To be honest, I feel comfortable in any country where time is spent on clinical practice rather than administration or pseudo-evaluation. There are still many such countries – some people call them ‘new’ or ‘emerging’, but I think the world’s centre of gravity has moved to the East. That’s where I can feel the world’s heart beating. They’re forever trying to fool us with their stories of recession, but, on a world scale, growth is still happening. So I’d like to try it out for a few months and then… come back. We university professor-hospital consultants can still do that. I want to feel freer, to not have to justify economically every procedure, every trip, every educational initiative – I want to know what that feels like, even if it’s only for a few months or a few years.

And is it easy to leave when you’re 59?

Yes and no. Yes because I already feel relieved at the thought of no longer having so many responsibilities and obligations. Not only that, but my wife, Isabelle, who is from Algiers and loves travelling, is highly enthusiastic. We’ve always loved travelling.

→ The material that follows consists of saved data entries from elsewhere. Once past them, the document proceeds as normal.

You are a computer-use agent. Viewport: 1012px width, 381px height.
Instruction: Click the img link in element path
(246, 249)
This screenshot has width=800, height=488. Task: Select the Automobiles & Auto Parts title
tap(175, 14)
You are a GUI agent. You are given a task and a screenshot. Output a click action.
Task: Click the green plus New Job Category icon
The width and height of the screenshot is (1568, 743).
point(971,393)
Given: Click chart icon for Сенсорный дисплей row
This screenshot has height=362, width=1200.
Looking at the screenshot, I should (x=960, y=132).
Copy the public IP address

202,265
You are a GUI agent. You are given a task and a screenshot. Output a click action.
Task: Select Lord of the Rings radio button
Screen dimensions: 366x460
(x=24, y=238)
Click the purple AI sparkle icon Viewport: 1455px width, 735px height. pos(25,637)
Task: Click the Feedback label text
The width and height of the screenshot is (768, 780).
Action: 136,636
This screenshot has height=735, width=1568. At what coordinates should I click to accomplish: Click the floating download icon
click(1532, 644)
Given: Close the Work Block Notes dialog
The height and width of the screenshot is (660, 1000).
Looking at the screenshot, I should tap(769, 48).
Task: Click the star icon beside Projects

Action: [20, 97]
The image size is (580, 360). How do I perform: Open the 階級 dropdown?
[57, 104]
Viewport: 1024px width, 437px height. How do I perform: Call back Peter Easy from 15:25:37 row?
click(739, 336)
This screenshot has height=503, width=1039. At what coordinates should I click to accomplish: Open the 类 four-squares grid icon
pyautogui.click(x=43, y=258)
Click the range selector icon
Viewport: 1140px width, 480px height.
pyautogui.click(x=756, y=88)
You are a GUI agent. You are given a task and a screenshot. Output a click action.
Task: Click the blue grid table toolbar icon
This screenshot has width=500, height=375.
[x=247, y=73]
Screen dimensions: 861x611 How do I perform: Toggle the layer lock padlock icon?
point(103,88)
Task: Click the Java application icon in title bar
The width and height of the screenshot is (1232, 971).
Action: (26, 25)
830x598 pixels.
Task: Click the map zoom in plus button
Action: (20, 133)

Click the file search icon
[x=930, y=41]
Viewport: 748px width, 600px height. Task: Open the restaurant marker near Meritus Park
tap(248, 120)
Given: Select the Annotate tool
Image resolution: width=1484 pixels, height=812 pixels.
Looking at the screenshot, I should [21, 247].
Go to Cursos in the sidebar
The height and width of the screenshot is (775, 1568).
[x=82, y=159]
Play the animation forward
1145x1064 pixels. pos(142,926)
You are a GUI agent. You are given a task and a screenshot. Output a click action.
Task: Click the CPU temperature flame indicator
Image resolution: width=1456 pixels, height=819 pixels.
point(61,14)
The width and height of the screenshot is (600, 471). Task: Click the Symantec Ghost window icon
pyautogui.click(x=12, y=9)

For someone who hates sea-less cities and public-sector employees, she hasn’t had it easy in Lyon! No because it’s not always easy to do things differently, and also because a leave of absence is very strictly regulated by the authorities. It’s understandable and you just have to make do… But having said that, I’ve seen some of my former hospital colleagues in Paris make the move into private practice most satisfactorily.

Is that what you’d like to do?

No, what I want to do is practise my profession differently, in a different environment. I want to promote our school and our ideas, using the image of quality and innovation that is associated with French orthopaedic surgery, but I also want to promote the use of French implants and instruments, invented by surgeons and engineers, in the field of knee surgery. And I want to be even more involved in educational initiatives organised by learned societies.

Do you have any regrets?

I would have liked to have been able to do all these things in France but that would mean ignoring the constraints imposed by being a public servant. There is no doubt that I work for a major institution, but the emphasis on making savings and pooling resources and the drive towards interchangeability are overriding everything else.

What’s your dream?

My dream is to go on working in knee surgery, without the pressures that have come to bear in recent years, and to practise the profession I love in a way I recognise, knowing all the time that my department is in very good hands. I’d like to work with our learned societies and reliable manufacturers on developing innovation and education. I am particularly keen to maintain and develop the links I have forged, not just with my French colleagues, such as Elvire and Sébastien, but also with my 25 clinical leads, the 110 residents who have worked in my department and the 400 foreign visitors we have had – not to mention, of course, the Lyon School of Knee Surgery. But probably the most exalting thing of all will be to focus on surgical values again and to live a new adventure with Isabelle, my wife, and show our children how important it is to be free and remain faithful to your convictions… and to go on exploring the world in all its diversity. I am still curious, still passionate.